IBM, Memsic offer SDK for wireless sensor networks - Embedded.com

IBM, Memsic offer SDK for wireless sensor networks

LONDON — IBM has developed a software development kit for wireless sensor networks called Mote Runner and Memsic Inc., a provider of MEMS-with-CMOS chips, will offer Mote Runner on its Iris range of sensor motes.

Mote Runner, developed at IBM's Zurich research laboratories, is intended to help companies and governments use wireless sensor networks, which are notoriously difficult to program, IBM said. Mote Runner is an open platform that allows the connection and programming of sensor and actuator motes within a wireless sensor network (WSN).

The software is a run-time platform that is portable to a variety of mote hardware and is programmable in standard object-oriented programming languages. The software comes with development and integration tooling to allow the creation of applications for wireless sensor networks.

Mote Runner was invented to address several distinct challenges. These include the use of virtual machines in sensor networks, the provision of a flexible simulation environment and the use of a small footprint.

Mote Runner was designed to run on limited resources: an 8-bit processor, 8-kbytes of RAM and 64-kBytes of flash memory. In addition, Mote Runner can be used with energy harvesting techniques, to utilize solar power, for example, as a source of energy.

The use of a programming language such as Java, in combination with a virtual machine developed from the ground up for use in sensor networks, provides application portability while shielding developers from the complexities of the underlying hardware.

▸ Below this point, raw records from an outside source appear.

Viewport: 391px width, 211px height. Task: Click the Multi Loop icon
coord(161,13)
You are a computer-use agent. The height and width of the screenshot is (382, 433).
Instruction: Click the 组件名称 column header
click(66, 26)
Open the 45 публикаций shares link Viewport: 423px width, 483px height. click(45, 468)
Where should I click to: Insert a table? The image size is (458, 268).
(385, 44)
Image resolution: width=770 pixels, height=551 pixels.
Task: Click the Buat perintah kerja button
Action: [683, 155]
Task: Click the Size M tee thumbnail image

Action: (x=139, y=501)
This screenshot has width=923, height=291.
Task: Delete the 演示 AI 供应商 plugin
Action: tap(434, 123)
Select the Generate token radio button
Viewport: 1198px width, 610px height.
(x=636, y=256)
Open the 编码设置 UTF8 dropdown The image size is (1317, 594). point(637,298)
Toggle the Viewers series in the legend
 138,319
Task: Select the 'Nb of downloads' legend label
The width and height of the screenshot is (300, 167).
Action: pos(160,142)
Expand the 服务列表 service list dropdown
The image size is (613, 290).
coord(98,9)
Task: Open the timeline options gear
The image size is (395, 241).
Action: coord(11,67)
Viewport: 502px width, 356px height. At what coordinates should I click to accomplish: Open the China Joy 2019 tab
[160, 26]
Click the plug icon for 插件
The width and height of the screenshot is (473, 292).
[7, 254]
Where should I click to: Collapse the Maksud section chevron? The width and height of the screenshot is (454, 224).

Mote Runner provides a web-based management dashboard, and an integrated development environment based on Eclipse, provide a platform for testing, debugging, and maintaining applications sensors. This enables advanced simulation prior to deploying motes in the field, eliminating most programming errors before deployment.

“Sensor networks are instrumental in creating a smarter planet, therefore it is critical to make them easy to program,” said Thorsten Kramp, IBM Research staff member and co-developer of Mote Runner. “We invented Mote Runner to enable developers to take advantage of the skills they have and apply them to programming wireless sensor networks.”

The Mote Runner software development kit is available free of charge for non-commercial use to universities and students and available as a 90-day evaluation trial for corporate users on the IBM alphaWorks website.